YOUR ASSIGNMENT -
Every line in the records below with the string "Return" is to be copied out.

RECORDS TO USE -

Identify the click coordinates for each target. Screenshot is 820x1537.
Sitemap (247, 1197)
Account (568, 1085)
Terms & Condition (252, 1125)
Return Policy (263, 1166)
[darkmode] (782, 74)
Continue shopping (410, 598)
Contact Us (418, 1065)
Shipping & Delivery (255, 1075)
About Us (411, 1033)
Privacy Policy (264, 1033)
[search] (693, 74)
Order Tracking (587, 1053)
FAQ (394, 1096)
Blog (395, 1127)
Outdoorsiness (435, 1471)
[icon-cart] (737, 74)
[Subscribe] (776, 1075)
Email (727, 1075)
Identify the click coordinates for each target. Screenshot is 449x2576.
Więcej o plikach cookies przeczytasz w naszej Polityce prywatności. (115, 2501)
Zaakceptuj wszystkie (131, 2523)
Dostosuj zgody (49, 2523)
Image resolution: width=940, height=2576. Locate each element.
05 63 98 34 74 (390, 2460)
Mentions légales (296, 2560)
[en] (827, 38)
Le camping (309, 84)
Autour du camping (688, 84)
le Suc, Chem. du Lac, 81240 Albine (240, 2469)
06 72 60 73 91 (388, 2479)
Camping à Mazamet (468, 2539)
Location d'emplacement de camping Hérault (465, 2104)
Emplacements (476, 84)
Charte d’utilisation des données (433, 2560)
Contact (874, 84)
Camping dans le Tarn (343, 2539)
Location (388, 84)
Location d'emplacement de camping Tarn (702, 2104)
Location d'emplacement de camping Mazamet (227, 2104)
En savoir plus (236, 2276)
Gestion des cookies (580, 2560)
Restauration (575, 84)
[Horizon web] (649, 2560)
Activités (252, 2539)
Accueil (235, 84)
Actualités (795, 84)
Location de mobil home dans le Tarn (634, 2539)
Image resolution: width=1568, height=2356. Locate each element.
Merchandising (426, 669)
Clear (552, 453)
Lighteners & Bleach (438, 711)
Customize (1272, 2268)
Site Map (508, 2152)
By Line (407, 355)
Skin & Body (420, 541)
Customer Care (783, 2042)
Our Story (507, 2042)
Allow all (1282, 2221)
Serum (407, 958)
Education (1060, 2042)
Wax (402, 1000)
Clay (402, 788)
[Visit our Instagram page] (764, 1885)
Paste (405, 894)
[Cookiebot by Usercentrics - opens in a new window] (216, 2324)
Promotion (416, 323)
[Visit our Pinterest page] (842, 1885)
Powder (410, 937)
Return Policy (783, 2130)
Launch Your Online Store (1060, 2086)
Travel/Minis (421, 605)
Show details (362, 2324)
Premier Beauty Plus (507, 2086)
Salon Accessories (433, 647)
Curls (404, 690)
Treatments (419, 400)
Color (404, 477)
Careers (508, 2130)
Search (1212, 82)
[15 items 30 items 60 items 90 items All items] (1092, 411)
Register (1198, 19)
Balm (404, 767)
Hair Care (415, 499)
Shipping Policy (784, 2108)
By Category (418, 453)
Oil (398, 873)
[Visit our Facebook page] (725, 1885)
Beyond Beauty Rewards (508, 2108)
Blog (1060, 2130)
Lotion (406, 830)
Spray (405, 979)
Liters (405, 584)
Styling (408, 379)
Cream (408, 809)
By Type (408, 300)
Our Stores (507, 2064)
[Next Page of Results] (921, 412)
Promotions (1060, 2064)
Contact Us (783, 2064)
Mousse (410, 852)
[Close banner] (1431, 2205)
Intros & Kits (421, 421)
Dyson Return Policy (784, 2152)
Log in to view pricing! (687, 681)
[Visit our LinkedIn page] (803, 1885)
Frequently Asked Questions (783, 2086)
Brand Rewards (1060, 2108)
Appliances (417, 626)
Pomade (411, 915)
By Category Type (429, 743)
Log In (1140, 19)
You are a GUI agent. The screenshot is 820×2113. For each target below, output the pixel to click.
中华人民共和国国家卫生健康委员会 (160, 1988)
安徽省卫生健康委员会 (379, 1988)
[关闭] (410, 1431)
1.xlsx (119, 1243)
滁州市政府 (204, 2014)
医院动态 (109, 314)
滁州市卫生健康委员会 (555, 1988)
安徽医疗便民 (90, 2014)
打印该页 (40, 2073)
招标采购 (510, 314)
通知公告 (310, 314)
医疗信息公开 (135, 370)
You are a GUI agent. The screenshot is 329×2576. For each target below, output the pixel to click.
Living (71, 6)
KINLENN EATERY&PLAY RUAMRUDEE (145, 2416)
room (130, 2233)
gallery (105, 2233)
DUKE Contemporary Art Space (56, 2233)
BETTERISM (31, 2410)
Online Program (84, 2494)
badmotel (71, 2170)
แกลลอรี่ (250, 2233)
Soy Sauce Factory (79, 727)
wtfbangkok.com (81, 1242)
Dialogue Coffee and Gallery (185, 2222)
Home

EXERCISE ANSWER -
Return Policy (263, 1166)
Return Policy (783, 2130)
Dyson Return Policy (784, 2152)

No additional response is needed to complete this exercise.